EXERCISE AIM | Please leave out pictures and print exactly the lines from the one that has "Task: Open the account profile icon" through the last line of the material below.

RECORD SET |
* * * * * * * * *

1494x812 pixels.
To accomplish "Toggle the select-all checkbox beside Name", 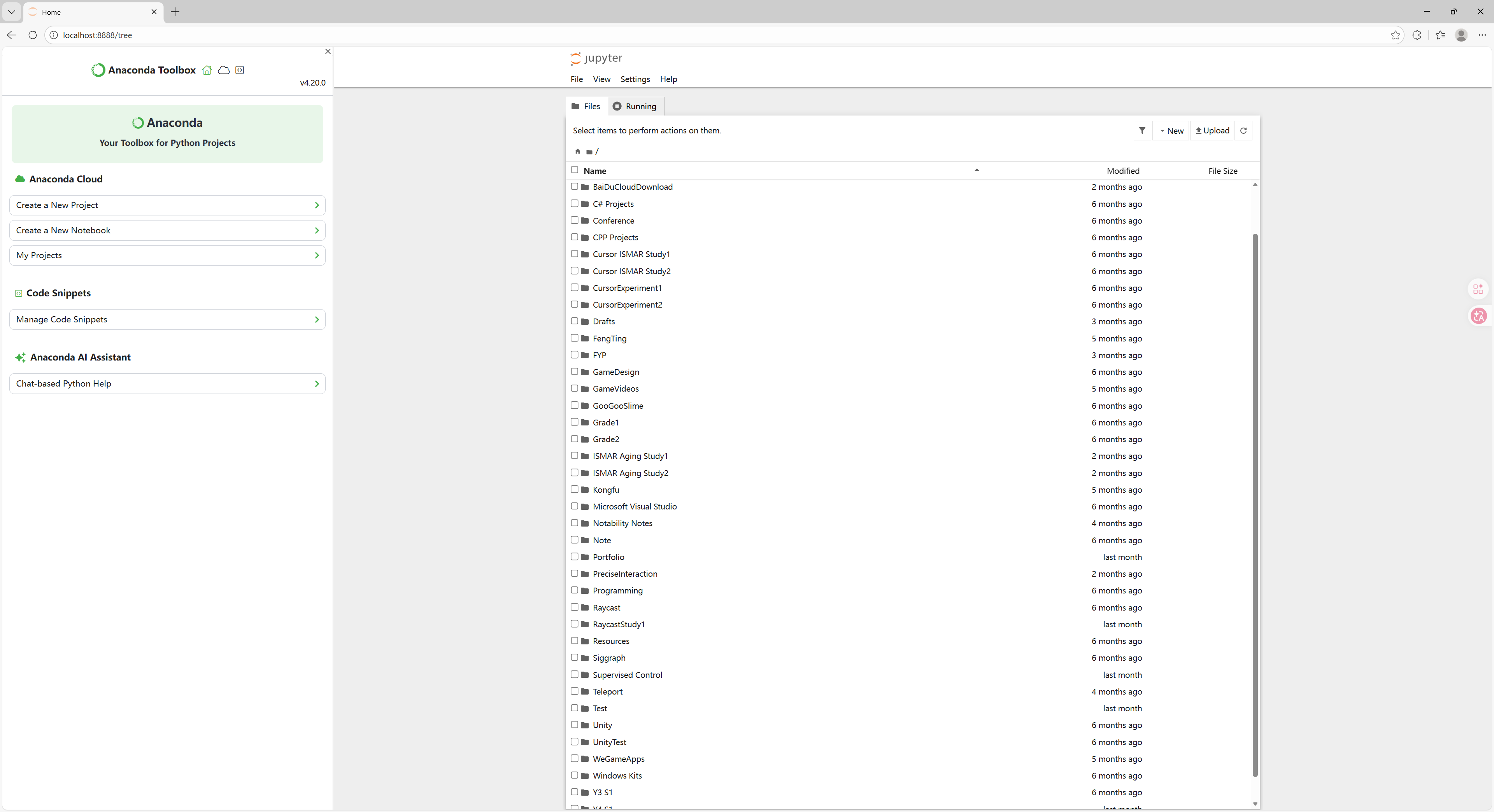I will pos(574,170).
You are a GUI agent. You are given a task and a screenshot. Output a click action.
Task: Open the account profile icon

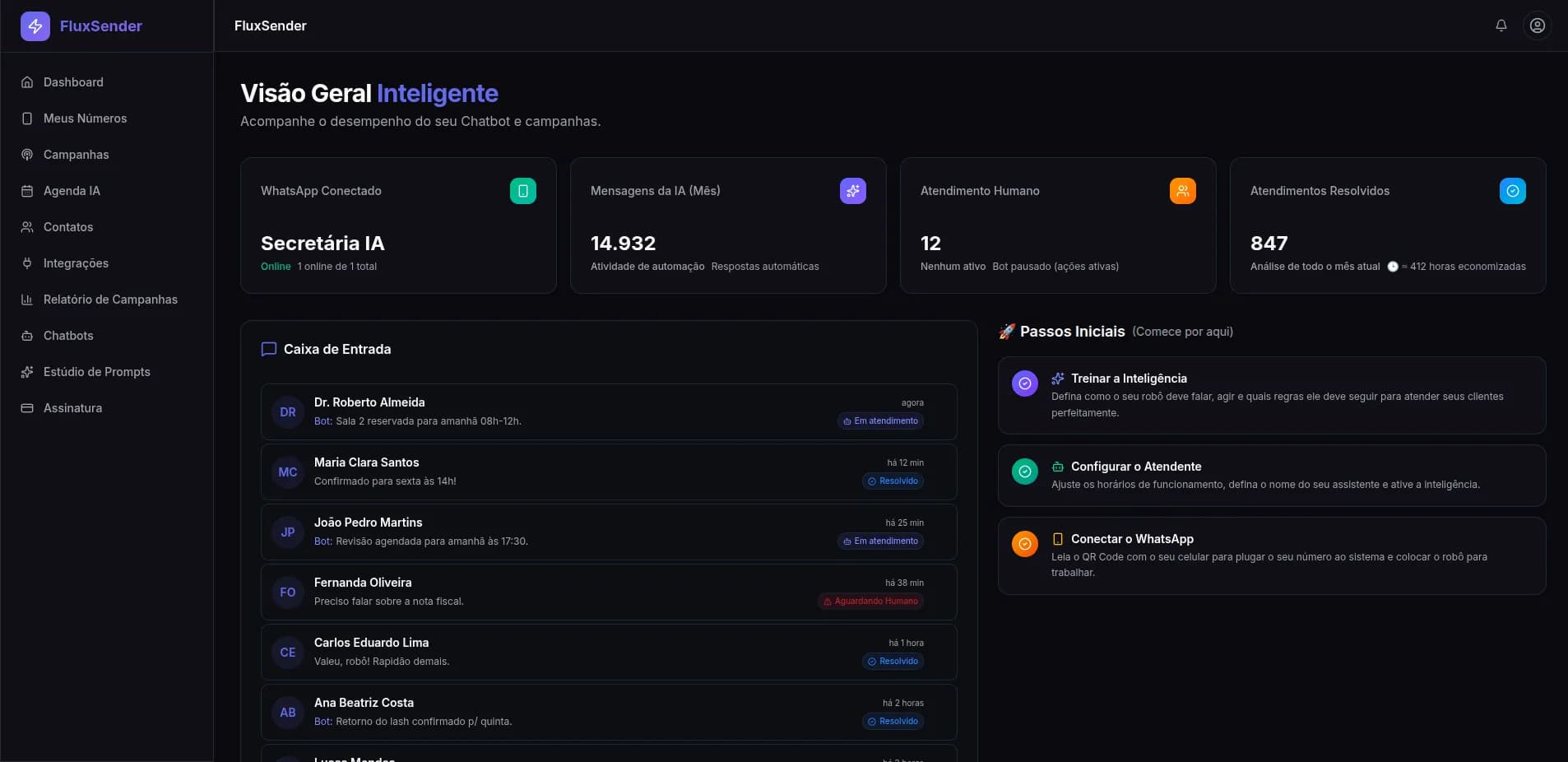coord(1537,26)
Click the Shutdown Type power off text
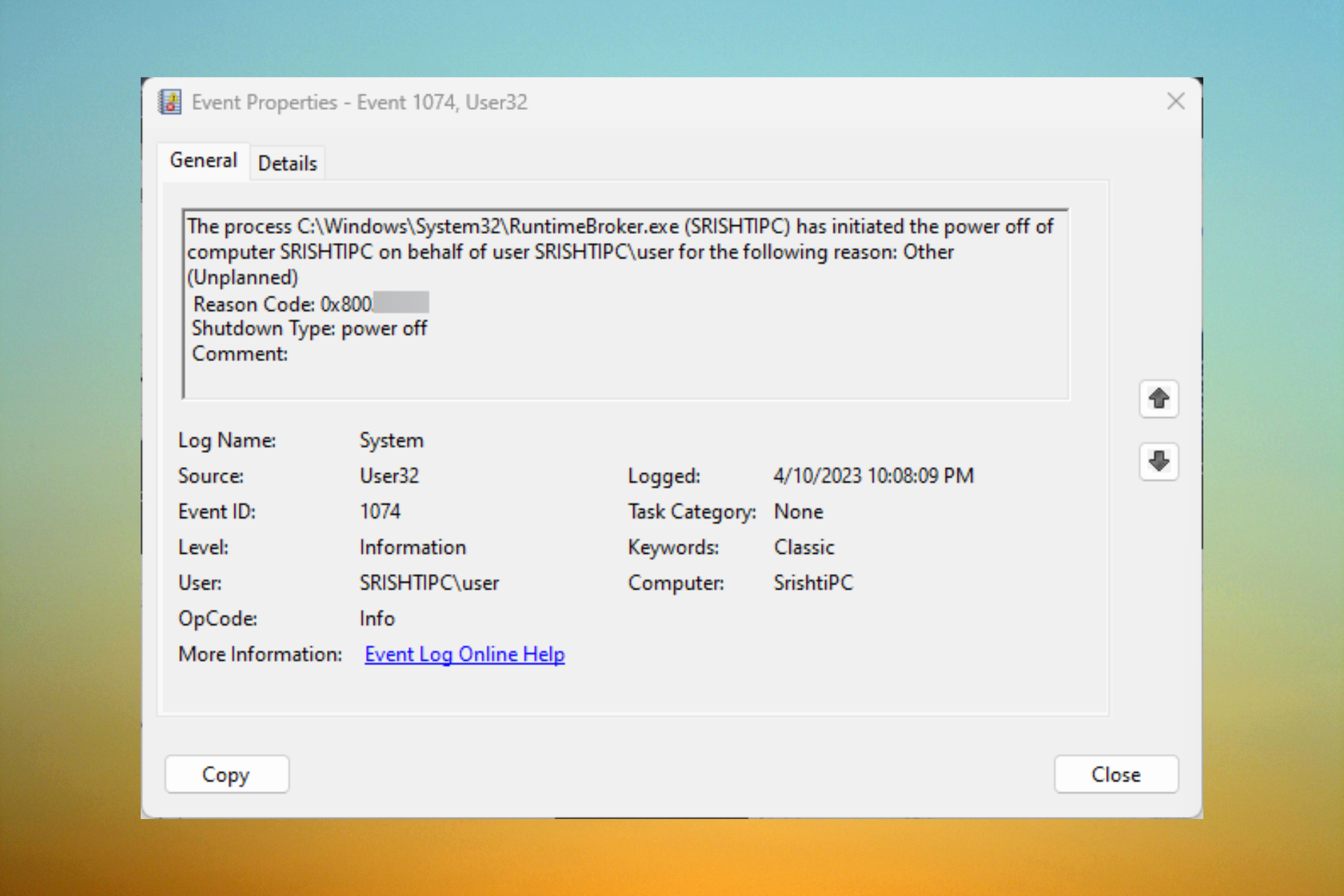This screenshot has width=1344, height=896. click(309, 329)
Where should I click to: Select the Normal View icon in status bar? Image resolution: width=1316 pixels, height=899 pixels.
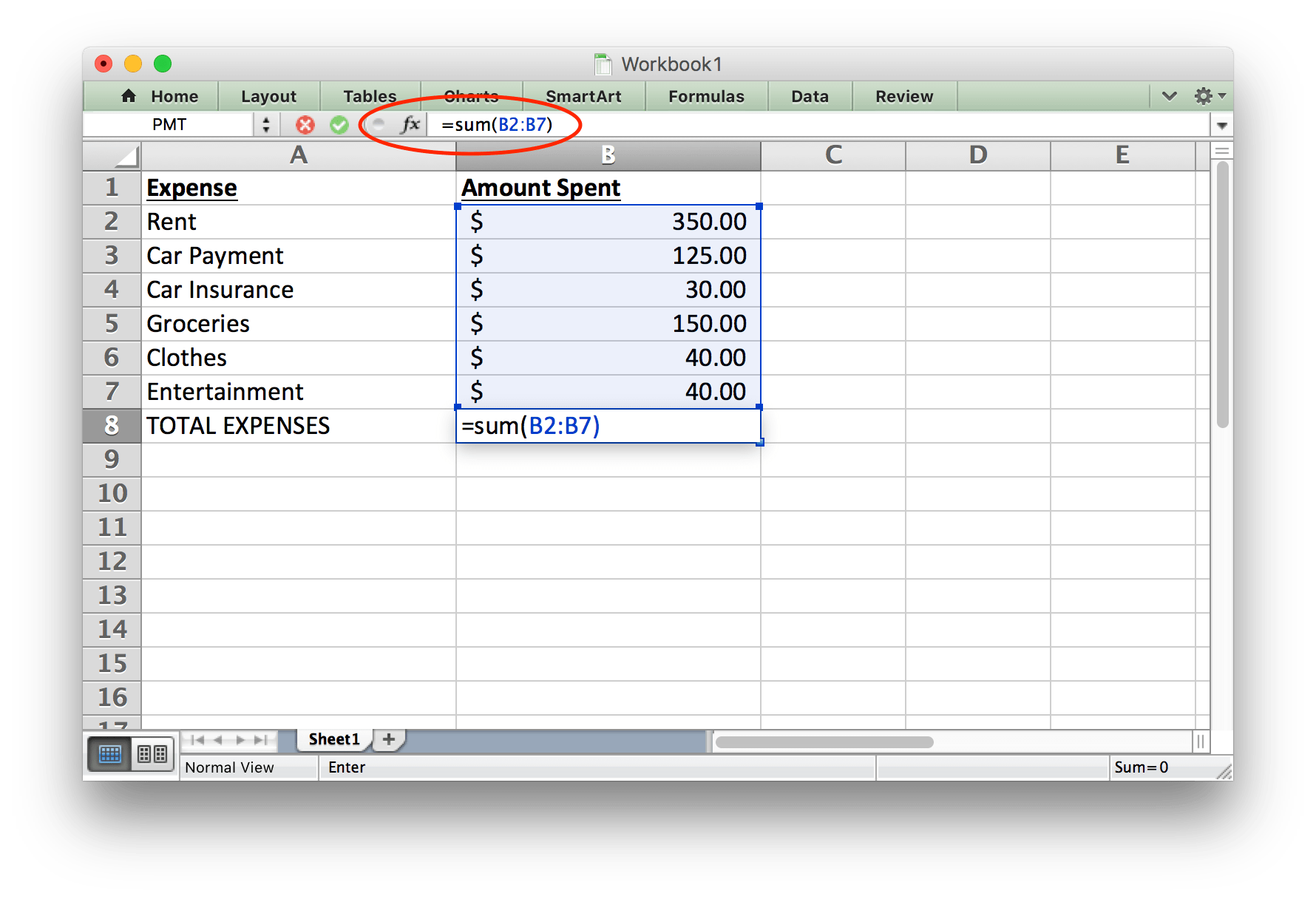point(109,754)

* * * * * * * * *

SOLUTION BELOW |
Task: Open the account profile icon

coord(1537,26)
Click the Shutdown Type power off text
This screenshot has width=1344, height=896. click(309, 329)
Where should I click to: Select the Normal View icon in status bar? Image resolution: width=1316 pixels, height=899 pixels.
point(109,754)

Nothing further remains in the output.